Thanks a lot for this nice implementation of the ENAS paper. Did you manage to reproduce their results by retraining the model from scratch?

Thanks, Best

Mar 10 '18 15:03 Wronskia

No. I couldn't reproduce the results of the paper. As far as I experimented, training of ENAS was very unstable with this code and I couldn't figure out the problem yet. Below are what I'm not sure about:

shared or unshared decoder of the controller
moving average baseline
next hidden state (h[-1] or avg(h))
some hyperparameters in config.py (marked with TODO)
loss of REINFORCE is always negative
exploration

Mar 14 '18 07:03 carpedm20

I can comment on 5: the loss of REINFORCE is not always negative. The total loss, however, is almost always negative because the negative entropy of the policy's logits is added to the total loss (in order to maximize policy entropy), and the entropy is always positive. I also have a fix for the entropy calculation in my fork.

Mar 14 '18 14:03 dukebw

@carpedm20 As far as I know, the E[Reward(m, omega)] should be calculated under the meaning of expectation, which means you are supposed to sample several models and average those rewards for each step while training controller. But you just sample one model for calculating Reward() in your code. (I'm not quite sure with this)

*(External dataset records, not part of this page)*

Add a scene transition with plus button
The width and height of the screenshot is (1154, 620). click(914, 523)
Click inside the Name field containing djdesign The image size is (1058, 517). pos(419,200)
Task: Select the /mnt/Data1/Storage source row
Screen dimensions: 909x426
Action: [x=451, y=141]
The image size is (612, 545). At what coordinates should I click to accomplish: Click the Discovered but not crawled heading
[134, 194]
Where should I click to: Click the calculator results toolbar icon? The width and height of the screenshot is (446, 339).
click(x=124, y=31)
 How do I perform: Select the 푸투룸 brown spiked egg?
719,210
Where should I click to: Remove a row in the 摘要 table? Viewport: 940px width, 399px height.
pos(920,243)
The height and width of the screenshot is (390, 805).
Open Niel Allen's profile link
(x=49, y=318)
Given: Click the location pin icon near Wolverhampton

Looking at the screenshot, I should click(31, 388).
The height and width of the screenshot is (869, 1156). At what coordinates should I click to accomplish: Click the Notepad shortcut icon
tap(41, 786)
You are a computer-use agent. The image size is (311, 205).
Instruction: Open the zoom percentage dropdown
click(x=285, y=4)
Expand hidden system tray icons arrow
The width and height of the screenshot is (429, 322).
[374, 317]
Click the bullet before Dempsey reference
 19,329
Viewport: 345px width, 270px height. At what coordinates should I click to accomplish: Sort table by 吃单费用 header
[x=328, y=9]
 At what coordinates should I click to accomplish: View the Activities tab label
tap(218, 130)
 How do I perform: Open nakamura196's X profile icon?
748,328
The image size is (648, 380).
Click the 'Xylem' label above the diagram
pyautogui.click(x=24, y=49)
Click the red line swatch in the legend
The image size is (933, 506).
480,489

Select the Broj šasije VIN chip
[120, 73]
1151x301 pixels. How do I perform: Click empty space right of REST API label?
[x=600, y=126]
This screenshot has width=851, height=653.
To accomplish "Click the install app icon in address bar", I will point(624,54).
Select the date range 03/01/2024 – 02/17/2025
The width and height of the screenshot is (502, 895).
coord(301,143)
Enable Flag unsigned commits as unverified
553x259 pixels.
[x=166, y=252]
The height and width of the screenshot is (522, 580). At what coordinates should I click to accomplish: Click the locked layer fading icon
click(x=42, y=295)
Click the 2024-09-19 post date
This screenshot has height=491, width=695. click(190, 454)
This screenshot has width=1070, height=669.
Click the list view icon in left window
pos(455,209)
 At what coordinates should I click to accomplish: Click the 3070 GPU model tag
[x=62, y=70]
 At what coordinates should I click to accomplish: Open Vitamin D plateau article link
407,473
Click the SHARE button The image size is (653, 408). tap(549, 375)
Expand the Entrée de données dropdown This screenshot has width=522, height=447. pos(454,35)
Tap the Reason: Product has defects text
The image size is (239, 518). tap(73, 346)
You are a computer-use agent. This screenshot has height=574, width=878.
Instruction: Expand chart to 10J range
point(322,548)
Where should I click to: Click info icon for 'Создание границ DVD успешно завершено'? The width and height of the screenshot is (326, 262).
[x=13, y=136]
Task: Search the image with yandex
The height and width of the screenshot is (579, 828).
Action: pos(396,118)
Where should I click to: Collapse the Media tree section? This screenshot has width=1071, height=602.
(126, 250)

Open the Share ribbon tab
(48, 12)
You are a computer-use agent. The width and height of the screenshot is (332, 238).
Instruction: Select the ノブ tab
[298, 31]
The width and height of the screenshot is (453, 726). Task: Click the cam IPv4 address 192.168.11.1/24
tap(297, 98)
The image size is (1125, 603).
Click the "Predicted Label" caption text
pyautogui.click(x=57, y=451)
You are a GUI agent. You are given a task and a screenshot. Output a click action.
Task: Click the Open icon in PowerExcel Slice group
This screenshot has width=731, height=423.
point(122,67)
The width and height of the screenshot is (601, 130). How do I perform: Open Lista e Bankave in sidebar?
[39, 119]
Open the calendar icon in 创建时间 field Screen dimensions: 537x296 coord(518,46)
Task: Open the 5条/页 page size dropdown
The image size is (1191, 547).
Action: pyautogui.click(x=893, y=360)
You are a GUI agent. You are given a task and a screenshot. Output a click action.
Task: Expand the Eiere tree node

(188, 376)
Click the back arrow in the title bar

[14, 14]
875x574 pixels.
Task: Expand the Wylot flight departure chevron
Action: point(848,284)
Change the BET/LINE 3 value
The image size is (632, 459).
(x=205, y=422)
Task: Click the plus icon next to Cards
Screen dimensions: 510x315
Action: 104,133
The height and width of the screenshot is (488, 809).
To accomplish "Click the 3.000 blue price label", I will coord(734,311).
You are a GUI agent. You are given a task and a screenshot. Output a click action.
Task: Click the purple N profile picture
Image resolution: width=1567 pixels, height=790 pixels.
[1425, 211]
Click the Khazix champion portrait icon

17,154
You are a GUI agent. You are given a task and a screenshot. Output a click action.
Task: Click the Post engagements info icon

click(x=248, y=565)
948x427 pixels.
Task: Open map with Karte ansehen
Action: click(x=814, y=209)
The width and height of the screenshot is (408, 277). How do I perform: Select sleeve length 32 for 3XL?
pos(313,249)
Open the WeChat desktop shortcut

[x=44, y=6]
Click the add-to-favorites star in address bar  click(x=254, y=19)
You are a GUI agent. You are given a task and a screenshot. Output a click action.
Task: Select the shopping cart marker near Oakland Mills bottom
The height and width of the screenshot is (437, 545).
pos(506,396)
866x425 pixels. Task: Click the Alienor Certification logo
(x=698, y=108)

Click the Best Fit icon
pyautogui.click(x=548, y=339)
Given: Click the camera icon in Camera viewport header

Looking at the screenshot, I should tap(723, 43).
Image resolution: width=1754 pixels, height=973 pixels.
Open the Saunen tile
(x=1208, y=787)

As the author said, while training child model, M=1 works fine to estimate E[Loss(m, omega)]. But "we needed at least M=10 to training the policy π". You can find this sentence at https://openreview.net/forum?id=ByQZjx-0-&noteId=BkrqNswgf. It's almost the last sentence.

Mar 20 '18 03:03 Howal

@Howal Thanks for pointing this out. I did think it's weird to update a policy network with only one sample.. this seems important issue which will improve the stability of REINFORCE training.

Mar 20 '18 04:03 carpedm20